Simulate the design with the test bench prior to code generation to make sure there are no runtime errors.

mlhdlc_sobel_tb

Create a New HDL Coder™ Project

Run the following command to create a new project.

coder -hdlcoder -new mlhdlc_ram

Next, add the file 'mlhdlc_sobel.m' to the project as the MATLAB function, and 'mlhdlc_sobel_tb.m' as the MATLAB test bench.

Refer to Get Started with MATLAB to HDL Workflow for a more complete tutorial on creating and populating MATLAB HDL Coder projects.

Turn On the RAM Mapping Optimization

Launch the Workflow Advisor.

The checkbox 'Map persistent array variables to RAMs' needs to be turned on to map persistent variables to block RAMs in the generated code.

Run Fixed-Point Conversion and HDL Code Generation

In the Workflow Advisor, right-click the 'Code Generation' step.
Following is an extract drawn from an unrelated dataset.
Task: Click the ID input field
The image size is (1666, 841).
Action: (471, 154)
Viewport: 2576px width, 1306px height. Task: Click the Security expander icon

Choose the option 'Run to selected task' to run all the steps from the beginning through HDL code generation.

Examine the Generated Code

Examine the messages in the log window to see the RAM files generated along with the design.

A warning message appears for each persistent matrix variable not mapped to RAM.

Examine the Resource Report

Take a look at the generated resource report, which shows the number of RAMs inferred, by following the 'Resource Utilization report...' link in the generated code window.

Additional Notes on RAM Mapping

  • Persistent matrix variable accesses must be in unconditional regions, i.e., outside any if-else, switch case, or for-loop code.

  • MATLAB functions can have any number of RAM matrices.

  • All matrix variables in MATLAB that are declared persistent and meet the threshold criteria get mapped to RAMs.

  • A warning is shown when a persistent matrix does not get mapped to RAM.

  • Read-dependent write data cycles are not allowed: you cannot compute the write data as a function of the data read from the matrix.

  • Persistent matrices cannot be copied as a whole or accessed as a sub matrix: matrix access (read/write) is allowed only on single elements of the matrix.

  • Mapping persistent matrices with non-zero initial values to RAMs is not supported.